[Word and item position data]
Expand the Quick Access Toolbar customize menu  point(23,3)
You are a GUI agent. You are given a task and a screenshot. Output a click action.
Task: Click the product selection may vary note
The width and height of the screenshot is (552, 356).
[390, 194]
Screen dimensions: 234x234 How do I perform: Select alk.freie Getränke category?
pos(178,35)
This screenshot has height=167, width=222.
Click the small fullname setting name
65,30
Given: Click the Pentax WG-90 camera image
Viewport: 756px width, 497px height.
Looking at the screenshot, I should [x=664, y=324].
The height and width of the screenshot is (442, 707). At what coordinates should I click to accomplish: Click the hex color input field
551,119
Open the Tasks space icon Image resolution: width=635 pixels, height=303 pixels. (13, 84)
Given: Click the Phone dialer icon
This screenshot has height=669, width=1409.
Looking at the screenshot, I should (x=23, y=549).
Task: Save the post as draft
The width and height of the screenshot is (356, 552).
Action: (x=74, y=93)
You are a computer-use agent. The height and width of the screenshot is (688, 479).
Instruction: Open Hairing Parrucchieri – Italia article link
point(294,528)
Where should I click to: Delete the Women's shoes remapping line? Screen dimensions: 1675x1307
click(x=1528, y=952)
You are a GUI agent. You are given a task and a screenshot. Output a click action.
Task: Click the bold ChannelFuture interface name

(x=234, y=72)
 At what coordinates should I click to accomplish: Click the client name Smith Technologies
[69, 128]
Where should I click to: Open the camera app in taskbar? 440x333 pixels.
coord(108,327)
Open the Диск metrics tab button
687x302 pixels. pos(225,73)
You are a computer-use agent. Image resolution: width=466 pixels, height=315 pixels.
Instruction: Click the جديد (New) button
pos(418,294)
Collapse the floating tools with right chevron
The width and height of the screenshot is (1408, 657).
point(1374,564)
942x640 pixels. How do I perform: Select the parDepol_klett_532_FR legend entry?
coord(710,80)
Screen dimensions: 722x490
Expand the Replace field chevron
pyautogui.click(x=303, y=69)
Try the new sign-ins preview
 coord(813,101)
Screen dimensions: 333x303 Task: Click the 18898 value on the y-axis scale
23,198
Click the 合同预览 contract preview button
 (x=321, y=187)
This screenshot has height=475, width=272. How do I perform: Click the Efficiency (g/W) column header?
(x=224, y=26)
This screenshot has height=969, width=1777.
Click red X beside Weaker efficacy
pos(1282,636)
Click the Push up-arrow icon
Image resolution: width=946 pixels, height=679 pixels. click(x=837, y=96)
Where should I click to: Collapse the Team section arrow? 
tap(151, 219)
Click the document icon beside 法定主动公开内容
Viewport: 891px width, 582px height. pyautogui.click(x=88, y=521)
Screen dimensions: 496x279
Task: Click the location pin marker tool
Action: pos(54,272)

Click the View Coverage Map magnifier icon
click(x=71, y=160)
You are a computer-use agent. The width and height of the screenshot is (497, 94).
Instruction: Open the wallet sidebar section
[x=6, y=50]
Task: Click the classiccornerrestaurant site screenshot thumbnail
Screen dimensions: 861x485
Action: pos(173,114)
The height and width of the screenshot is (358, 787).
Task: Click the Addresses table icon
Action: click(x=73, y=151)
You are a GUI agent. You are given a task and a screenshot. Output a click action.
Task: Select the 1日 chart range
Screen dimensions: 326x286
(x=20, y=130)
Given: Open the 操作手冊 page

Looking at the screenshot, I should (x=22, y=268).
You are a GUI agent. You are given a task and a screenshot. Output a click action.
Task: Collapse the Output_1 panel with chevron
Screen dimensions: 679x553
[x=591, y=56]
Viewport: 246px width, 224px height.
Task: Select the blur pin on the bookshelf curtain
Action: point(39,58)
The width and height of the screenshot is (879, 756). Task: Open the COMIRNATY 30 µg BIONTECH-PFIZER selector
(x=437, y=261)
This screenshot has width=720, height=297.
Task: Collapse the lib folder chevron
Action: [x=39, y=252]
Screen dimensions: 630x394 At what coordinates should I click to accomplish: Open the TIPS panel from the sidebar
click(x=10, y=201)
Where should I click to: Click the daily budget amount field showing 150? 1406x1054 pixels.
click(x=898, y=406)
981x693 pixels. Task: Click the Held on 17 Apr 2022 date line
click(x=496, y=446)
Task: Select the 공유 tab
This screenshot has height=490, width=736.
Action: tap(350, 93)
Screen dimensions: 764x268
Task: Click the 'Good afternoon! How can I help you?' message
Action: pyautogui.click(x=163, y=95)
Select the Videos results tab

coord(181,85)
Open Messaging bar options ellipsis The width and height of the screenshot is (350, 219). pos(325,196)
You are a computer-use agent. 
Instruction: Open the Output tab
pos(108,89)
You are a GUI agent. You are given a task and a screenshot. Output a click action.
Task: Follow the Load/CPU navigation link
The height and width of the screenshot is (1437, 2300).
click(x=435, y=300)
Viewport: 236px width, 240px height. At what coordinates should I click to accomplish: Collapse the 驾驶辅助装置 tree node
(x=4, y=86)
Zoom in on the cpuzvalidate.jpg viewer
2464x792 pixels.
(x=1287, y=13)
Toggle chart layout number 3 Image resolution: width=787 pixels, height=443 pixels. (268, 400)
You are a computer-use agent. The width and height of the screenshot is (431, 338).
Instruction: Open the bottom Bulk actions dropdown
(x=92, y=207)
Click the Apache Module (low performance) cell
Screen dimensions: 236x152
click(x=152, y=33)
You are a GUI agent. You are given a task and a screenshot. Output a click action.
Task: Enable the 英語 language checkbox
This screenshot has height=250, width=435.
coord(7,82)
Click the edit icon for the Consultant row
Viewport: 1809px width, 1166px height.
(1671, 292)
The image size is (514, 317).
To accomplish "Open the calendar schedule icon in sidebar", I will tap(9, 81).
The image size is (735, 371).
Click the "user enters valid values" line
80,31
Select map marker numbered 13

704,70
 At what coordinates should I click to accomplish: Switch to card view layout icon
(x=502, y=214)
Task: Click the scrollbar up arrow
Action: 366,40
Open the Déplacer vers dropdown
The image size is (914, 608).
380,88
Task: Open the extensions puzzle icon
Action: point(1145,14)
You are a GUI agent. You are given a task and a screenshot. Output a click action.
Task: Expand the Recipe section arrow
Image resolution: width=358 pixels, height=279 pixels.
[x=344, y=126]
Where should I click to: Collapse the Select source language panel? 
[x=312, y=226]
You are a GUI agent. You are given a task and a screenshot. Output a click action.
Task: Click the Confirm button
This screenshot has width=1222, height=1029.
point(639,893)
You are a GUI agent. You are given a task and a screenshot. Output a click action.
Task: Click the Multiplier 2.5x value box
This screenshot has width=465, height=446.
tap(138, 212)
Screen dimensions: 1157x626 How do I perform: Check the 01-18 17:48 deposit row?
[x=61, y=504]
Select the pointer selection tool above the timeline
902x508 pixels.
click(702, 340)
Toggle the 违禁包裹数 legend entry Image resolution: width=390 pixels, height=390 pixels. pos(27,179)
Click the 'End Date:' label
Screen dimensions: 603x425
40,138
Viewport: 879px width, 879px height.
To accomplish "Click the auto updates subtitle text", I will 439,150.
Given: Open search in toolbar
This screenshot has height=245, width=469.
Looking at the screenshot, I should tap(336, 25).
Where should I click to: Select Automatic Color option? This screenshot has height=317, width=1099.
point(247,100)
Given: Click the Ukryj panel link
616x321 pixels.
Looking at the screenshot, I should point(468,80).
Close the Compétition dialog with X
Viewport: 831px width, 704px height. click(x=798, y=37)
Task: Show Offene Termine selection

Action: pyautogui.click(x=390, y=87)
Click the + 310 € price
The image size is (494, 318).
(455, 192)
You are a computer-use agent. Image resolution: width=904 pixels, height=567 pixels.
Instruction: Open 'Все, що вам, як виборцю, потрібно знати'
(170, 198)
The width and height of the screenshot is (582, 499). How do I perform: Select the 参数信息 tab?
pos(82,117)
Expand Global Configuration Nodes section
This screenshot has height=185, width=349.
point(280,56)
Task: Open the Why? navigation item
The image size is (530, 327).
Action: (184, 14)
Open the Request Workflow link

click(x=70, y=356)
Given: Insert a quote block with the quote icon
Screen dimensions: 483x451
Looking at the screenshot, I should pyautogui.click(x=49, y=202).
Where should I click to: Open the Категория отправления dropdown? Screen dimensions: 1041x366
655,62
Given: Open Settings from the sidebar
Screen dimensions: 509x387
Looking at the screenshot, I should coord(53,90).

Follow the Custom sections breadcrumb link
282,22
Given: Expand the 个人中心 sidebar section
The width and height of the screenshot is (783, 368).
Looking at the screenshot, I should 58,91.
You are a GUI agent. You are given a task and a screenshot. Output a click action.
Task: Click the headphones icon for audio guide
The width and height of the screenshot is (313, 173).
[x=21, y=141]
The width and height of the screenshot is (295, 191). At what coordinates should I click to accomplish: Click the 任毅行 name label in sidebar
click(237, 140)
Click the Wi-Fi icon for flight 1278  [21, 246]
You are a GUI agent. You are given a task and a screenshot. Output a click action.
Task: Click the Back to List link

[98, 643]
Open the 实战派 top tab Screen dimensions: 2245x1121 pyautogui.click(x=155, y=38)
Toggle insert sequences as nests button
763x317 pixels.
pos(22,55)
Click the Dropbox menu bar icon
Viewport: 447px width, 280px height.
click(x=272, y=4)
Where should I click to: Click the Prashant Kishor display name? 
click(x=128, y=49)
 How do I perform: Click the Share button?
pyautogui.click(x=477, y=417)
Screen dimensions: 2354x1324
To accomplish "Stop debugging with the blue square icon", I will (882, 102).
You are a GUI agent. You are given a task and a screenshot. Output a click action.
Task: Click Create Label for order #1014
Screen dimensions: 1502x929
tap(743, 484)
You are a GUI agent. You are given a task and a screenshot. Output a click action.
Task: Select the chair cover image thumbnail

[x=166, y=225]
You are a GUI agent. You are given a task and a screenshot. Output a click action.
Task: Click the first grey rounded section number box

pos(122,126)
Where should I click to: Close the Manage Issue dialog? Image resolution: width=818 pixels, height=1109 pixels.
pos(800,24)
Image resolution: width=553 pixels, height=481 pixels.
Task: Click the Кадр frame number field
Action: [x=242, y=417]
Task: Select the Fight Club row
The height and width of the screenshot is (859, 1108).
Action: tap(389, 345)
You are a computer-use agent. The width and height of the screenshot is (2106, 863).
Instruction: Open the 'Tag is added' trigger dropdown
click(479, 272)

REQUEST = Please report how many of the lines above contain the string "language", counting only matches in the same case. Reply with the number alone.

EXERCISE RESPONSE = 2